[begin ITEMS]

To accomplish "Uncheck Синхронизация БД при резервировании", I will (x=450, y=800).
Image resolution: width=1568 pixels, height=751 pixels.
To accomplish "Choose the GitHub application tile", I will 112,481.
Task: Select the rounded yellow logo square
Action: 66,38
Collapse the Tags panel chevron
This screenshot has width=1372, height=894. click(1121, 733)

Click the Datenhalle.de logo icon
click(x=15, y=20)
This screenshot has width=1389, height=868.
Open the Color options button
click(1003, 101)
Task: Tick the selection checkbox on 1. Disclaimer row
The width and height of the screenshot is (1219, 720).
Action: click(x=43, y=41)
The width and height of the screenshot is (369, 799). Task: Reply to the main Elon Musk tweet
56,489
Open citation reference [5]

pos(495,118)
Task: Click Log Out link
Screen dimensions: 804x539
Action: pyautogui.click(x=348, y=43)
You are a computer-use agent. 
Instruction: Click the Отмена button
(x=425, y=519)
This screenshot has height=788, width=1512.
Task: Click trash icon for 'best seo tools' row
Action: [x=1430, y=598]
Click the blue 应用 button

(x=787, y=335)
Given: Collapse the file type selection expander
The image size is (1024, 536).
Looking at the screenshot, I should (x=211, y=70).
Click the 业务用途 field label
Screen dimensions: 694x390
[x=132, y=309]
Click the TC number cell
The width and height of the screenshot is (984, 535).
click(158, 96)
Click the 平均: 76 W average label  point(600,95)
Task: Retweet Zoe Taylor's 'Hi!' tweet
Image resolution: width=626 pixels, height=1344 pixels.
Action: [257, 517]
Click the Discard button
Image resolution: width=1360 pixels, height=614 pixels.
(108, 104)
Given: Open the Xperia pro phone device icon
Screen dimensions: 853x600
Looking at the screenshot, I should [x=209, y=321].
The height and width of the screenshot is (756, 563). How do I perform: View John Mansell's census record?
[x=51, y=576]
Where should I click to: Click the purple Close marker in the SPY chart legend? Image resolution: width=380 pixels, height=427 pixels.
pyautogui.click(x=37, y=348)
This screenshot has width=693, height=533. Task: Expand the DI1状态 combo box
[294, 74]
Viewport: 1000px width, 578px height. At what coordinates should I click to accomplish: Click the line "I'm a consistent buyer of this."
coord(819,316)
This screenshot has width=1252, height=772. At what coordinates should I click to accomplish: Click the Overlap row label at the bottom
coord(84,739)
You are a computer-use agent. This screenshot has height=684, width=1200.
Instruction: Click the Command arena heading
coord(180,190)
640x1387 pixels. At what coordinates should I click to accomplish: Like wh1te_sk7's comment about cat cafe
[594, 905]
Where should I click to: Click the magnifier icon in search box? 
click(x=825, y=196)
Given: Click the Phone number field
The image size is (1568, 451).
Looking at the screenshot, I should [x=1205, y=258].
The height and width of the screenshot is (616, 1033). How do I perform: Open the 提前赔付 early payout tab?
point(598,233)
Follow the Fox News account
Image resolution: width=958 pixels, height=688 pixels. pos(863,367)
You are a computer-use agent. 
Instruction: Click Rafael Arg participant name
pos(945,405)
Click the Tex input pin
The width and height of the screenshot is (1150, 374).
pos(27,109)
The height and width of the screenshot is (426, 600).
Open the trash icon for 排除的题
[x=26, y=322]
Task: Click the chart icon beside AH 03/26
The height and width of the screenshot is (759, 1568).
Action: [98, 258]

[end ITEMS]

**OBJECTIVE:**
Rewrite the items above, replacing every "Screen dimensions" with "Screen size" and changing nothing else.

**RESULT OF THIS EXERCISE:**
To accomplish "Uncheck Синхронизация БД при резервировании", I will (x=450, y=800).
Image resolution: width=1568 pixels, height=751 pixels.
To accomplish "Choose the GitHub application tile", I will 112,481.
Task: Select the rounded yellow logo square
Action: 66,38
Collapse the Tags panel chevron
This screenshot has width=1372, height=894. click(1121, 733)

Click the Datenhalle.de logo icon
click(x=15, y=20)
This screenshot has width=1389, height=868.
Open the Color options button
click(1003, 101)
Task: Tick the selection checkbox on 1. Disclaimer row
The width and height of the screenshot is (1219, 720).
Action: click(x=43, y=41)
The width and height of the screenshot is (369, 799). Task: Reply to the main Elon Musk tweet
56,489
Open citation reference [5]

pos(495,118)
Task: Click Log Out link
Screen size: 804x539
Action: pyautogui.click(x=348, y=43)
You are a computer-use agent. 
Instruction: Click the Отмена button
(x=425, y=519)
This screenshot has height=788, width=1512.
Task: Click trash icon for 'best seo tools' row
Action: [x=1430, y=598]
Click the blue 应用 button

(x=787, y=335)
Given: Collapse the file type selection expander
The image size is (1024, 536).
Looking at the screenshot, I should (x=211, y=70).
Click the 业务用途 field label
Screen size: 694x390
[x=132, y=309]
Click the TC number cell
The width and height of the screenshot is (984, 535).
click(158, 96)
Click the 平均: 76 W average label  point(600,95)
Task: Retweet Zoe Taylor's 'Hi!' tweet
Image resolution: width=626 pixels, height=1344 pixels.
Action: [257, 517]
Click the Discard button
Image resolution: width=1360 pixels, height=614 pixels.
(108, 104)
Given: Open the Xperia pro phone device icon
Screen size: 853x600
Looking at the screenshot, I should [x=209, y=321].
The height and width of the screenshot is (756, 563). How do I perform: View John Mansell's census record?
[x=51, y=576]
Where should I click to: Click the purple Close marker in the SPY chart legend? Image resolution: width=380 pixels, height=427 pixels.
pyautogui.click(x=37, y=348)
This screenshot has width=693, height=533. Task: Expand the DI1状态 combo box
[294, 74]
Viewport: 1000px width, 578px height. At what coordinates should I click to accomplish: Click the line "I'm a consistent buyer of this."
coord(819,316)
This screenshot has width=1252, height=772. At what coordinates should I click to accomplish: Click the Overlap row label at the bottom
coord(84,739)
You are a computer-use agent. This screenshot has height=684, width=1200.
Instruction: Click the Command arena heading
coord(180,190)
640x1387 pixels. At what coordinates should I click to accomplish: Like wh1te_sk7's comment about cat cafe
[594, 905]
Where should I click to: Click the magnifier icon in search box? 
click(x=825, y=196)
Given: Click the Phone number field
The image size is (1568, 451).
Looking at the screenshot, I should [x=1205, y=258].
The height and width of the screenshot is (616, 1033). How do I perform: Open the 提前赔付 early payout tab?
point(598,233)
Follow the Fox News account
Image resolution: width=958 pixels, height=688 pixels. pos(863,367)
You are a computer-use agent. 
Instruction: Click Rafael Arg participant name
pos(945,405)
Click the Tex input pin
The width and height of the screenshot is (1150, 374).
pos(27,109)
The height and width of the screenshot is (426, 600).
Open the trash icon for 排除的题
[x=26, y=322]
Task: Click the chart icon beside AH 03/26
The height and width of the screenshot is (759, 1568).
Action: [98, 258]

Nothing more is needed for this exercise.